でも ロートルだからいつ四散してしまうかも知れない。
そこで「一散会」と呼ぶことになった。

 常連・85歳三木正翁とのある日の会話である。

「近々眼の手術をしますので・・・」
「へー、悪かったのですか?何で?」
「いや、最近負けが混んできまして、医者に行ったら、眼が悪いと・・・」
「そう、そりゃ眼が出来なかったら石は生きられへんもんな」
「白内障で、手術は右を先にして、2,3日置いて左も・・・」
「眼球にピンポン球みたいな透明な球を入れるんでしょう」
「そう、あとは 1.2 くらいにはっきり見えるんですって・・・・・」
(そうなればシメタものだぞ!とは喉元で噛み砕いた・・・・)
あるとき
「この頃、いつピッキングに遭うやも知れないから、木刀を用意してるんです。」
「不法侵入の奴を一刀のもとに・・・」
「へー、相手は若手で、屈強ですぞ。逆に・・・」
「そこなんです。
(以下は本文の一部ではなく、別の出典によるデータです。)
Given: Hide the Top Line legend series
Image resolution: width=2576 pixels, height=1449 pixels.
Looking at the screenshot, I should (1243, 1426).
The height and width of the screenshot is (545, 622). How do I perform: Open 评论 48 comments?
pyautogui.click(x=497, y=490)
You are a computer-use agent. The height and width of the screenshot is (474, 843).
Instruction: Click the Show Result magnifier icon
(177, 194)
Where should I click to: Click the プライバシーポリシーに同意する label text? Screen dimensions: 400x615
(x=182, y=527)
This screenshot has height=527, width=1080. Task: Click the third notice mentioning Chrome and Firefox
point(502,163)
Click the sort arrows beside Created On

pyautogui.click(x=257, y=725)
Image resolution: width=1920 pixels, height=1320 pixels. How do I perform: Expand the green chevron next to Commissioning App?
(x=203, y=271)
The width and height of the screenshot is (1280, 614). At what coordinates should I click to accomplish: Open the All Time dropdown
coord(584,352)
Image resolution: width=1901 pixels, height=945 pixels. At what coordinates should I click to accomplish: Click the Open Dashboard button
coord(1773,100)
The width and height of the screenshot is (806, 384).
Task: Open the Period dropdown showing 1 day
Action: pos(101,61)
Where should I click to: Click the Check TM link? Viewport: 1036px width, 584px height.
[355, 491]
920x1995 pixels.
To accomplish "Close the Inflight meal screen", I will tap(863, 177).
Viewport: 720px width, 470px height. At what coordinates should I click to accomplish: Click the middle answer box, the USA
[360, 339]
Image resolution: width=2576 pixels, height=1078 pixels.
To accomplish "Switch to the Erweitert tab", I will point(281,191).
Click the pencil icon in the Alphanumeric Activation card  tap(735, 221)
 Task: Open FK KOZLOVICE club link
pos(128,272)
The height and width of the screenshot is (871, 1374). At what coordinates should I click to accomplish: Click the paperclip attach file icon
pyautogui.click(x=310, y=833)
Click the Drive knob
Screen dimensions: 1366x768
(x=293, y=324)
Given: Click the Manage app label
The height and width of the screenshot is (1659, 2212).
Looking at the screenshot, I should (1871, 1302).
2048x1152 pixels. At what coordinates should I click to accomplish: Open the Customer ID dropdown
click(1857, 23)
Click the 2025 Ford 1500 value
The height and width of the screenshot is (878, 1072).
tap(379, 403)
取り上げられて、ばっさりやられる!」
「危ないじゃないですか」
「一発にやられて、お終い!それがいいんです。潮時を待ってます」
「その一発が、とどめにならなかったら、痛いだけで・・・」
「ふむ・・・」

「パソコンで碁を打ちたいが、出来るかなぁ」
「いいけど、他のことを考えないで、碁だけにされたら・・・」
程経ずして
「碁のソフトとも入って、いつでも打てるようになったが、
せめてワ−プロで会話が出来ないと、今ワープロ稽古中。
いざの時、間に合わないので、碁はもうちょっと先に」
「それが余分のこと・・と言ったのに・・・」

 私は主客転倒する徒然草の落馬の話を想起した。


 榊 久雄さんは阪本清士さんが母校関西学院や
地元、宝塚で囲碁の青少年の指導に挺身されている
様子を見、聞きして、感動された。
そのうちに
若干でもそのお手伝いは出来ぬものかと、
高槻から宝塚へ引っ越して来られた。

 現代版囲碁孟母三遷というべきか。


山崎の田舎に、前野琴石次郎吉という人がいた。
碁敵・三木元三郎に二子の手合いであったから、
妻子も家業もそっち除けで、
追いつき追い越せと、浪速に遊び、
明治36年春、泉喜一郎師に教えを乞うた。
一年有余の後、帰郷し、対局した。
勝った夜「カツレツにて乾杯!」と日記にある。

4線の石に、2線から打つのを
「下からのボーシ」と呼ぶ・・発案者。


 一昔前、大井萬兵衛という翁がいた。
働いてお金を儲けたこともなく、山の木を売って生活するだけの
翁の囲碁三昧人生は104歳で天命を全うされた。
なんでも碁の他には
 魚釣りと酒が好きで、歳と共に疲れが出始めた。
「酒は石が伸びてきて碁にとても良いんじゃ。しかし、
魚釣りは疲れてあと碁が打てんようになってきたので、止めた」と。
囲碁精進一途の翁は99歳の白寿記念に橋本昌二九段に
五子を敷いて和局を打たれた。

102歳の時、「碁の道を忘れてしもた」と言いながら、
盤に向かって石を握ったら、ありありと碁が蘇った。

碁を打つためになら少々のことは厭わない方の多いこと!
 碁が無かったら、どれほど無味乾燥な余生になっただろう。
碁がどれほど人生を彩ってくれただろう。